Sorry that I have not been posting a lot recently, I am currently travelling Southeast Asia! So this post is about the food and culture I have experienced in Borneo.
Borneo is an island split in 3, the Malay part, Brunei and the Indoesnian part. I went to the Malaysian part, which is split into the Sarawak and Sabah regions, which are very different places to visit. Sabah is in the North and where I began my journey in Kota Kinabalu. I had a bit of a dilemma at the start due to my bag not arriving with me but once I arrived at the hotel and joined my tour, I met a girl called Emmaand we decided to take my mind off the missing bag and grab some street food. When we arrived at a popular street food stall we were quickly told to sit and they would bring us the food. What we were presented with was a noodle soup with pieces of pork (I think?). It was very bland but sorted Emma and my growling stomachs, the only thing which was wrong was there was a piece of meat that was circular, thin and had layers inside of it, which looked quite falic, so as we were about to embark into the jungle, Emma and I thought it would be best if we avoided this odd meat.
In the jungle our food mainly consisted of rice and noodles with a different meat dish accompanying it. We were staying at a survival camp so our meals were cooked by locals. The dishes they produced were amazing and it might just have been because we were trekking all day so we’re staving but I doubt it! On the first night they produced this beautiful fragrant beef dish to accompany the rice. It was rich in flavour and the beef was so juicy and not at all overstewed, which I find the case sometimes in Asian street food. For a dessert they made banana fritters. The bananas out here are a lot smaller in size but a lot sweeter than English bananas, which I much prefer. The bananas were coated with flour and mixed eggs and then just fried to make them crunchy and were the perfect end to a meal. As we were at a survival camp, we were shown by a local, which plants to eat, how to find water and how to catch animals if we were to find ourselves lost in the jungle. It was very interesting to learn about and we got our chance to catch some fresh water crabs that we cooked up a later for dinner. I tried to catch one but the crab was incredibly stubborn so alas I left him after about an hour of trying. The crabs that we did catch once cooked were incredibly crunchy and did not have much meat on them, probably due to the size, but were cooked very simply so lacked flavour as well, but still an interesting experience.
Most of the rest of our meals consisted of rice and noodles, which aggravated some people on my tour, however I found that what they paired with the dishes had such nice flavours, such as my fish head curry. The meat from the fish was very succulent and the curry sauce full of spice! The only issue I had was bones in chicken dishes. Too many times I would bite into a piece of chicken and find it had bones in it. It’s probably due to my British upbringing but it aggravated me that I had to separate the meat from bone and I was really craving a chicken breast, bone free!

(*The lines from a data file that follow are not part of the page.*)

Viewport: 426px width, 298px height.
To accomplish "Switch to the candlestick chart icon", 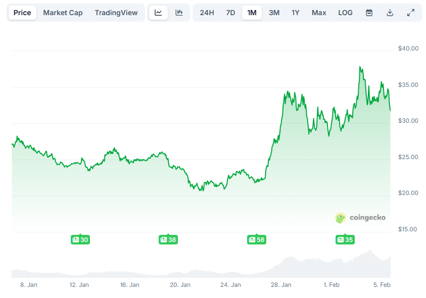I will click(179, 12).
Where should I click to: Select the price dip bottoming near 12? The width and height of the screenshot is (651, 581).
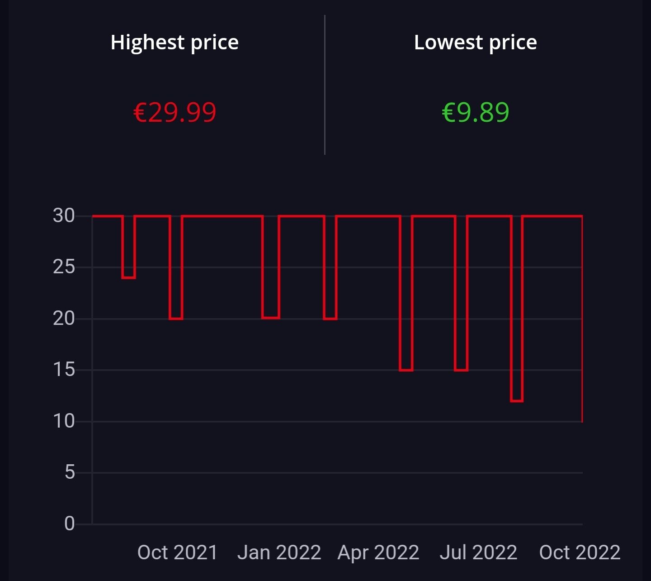coord(517,401)
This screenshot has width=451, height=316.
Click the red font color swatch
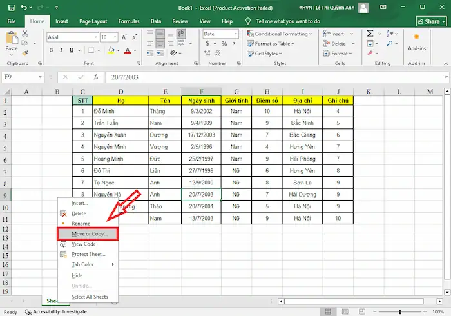[x=128, y=50]
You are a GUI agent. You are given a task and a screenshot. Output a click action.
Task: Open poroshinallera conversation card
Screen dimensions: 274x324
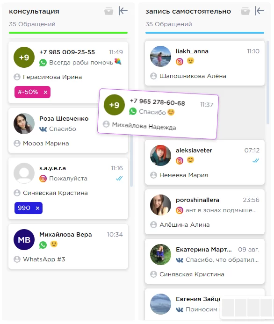[x=205, y=212]
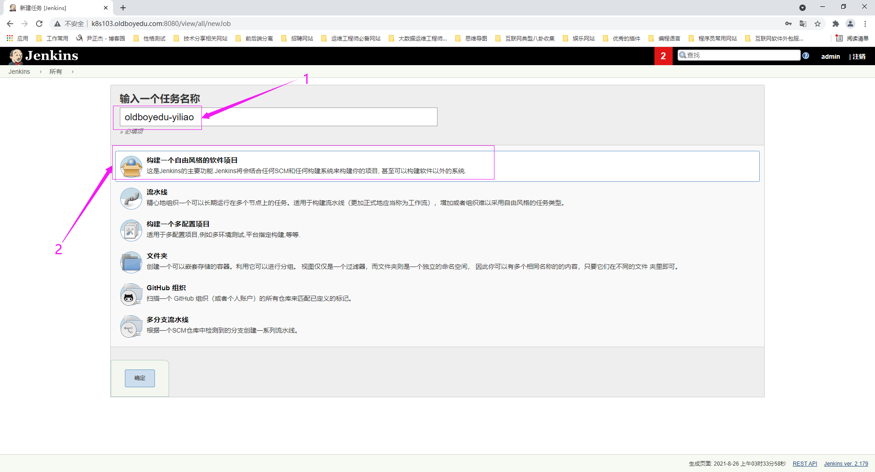Open the 编程语言 bookmark folder
The image size is (875, 472).
(x=664, y=39)
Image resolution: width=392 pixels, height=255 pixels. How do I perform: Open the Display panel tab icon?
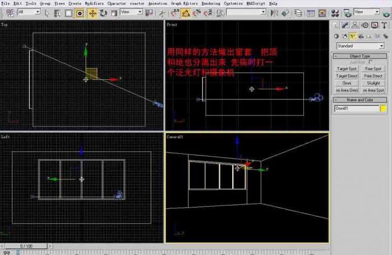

The further south we went the meals got slightly more spicier with the addition of sambal. One of my last meals was Ayam Penyet, which was also known as smashed chicken and was delicious! It always comes with a lime and raw salad as this diffuses the sambal chilli spice. This dish is a must have as I couldn’t get enough of it!
Once down south in Sarawak, we spent the night with Iban tribe in their longhouse, notorious for their history in headhunting. The longhouse housed at least 37 families and was a long corridor with rooms along one side. Each door to the room represented one family. Once there our tour guide produced this huge banquet for us, with curries, rice, BBQ beef and bamboo chicken, which was chicken cooked in bamboo sticks. We struggled to even make a dent in all this food but as a thank you for lowering us stay our tour guide let the rest of the tribe eat the leftovers, which was considered a huge luxury for them! That evening we were shown a typical welcome dance by the locals, during which they gave us their homemade rice wine and whiskey. The alcohol was incredibly strong. The rice wine tasted a lot like sake and quickly made me feel very drowsy! After the dance we offered the tribe gifts, which were packets of super noodles, crisps and sweets. They were so delighted with these gifts and distributed them equally amongst the 37 families, so as not to cause any fights!
Our final meal in Kuching, our tour guide took us to a local spot called Top Spot, situated on the top of the mall. Here you ordered what type, weight and style of cooking of fish you wanted and they bring it to you. I ordered a red snapper cooked with chilli and ginger and asked for enough for 1 person and I was not disappointed! I was even served the whole fish and it was incredible and cost me about £2!
All in all the food was pretty decent in Borneo but if you are thinking of going don’t get put off by the amount of rice and noodles served to you! Most of the time what it’s served with, has some great flavours and cannot be missed! Also just go to see the wildlife. It is incredibly, diverse and you can see them really close and in their natural habitat!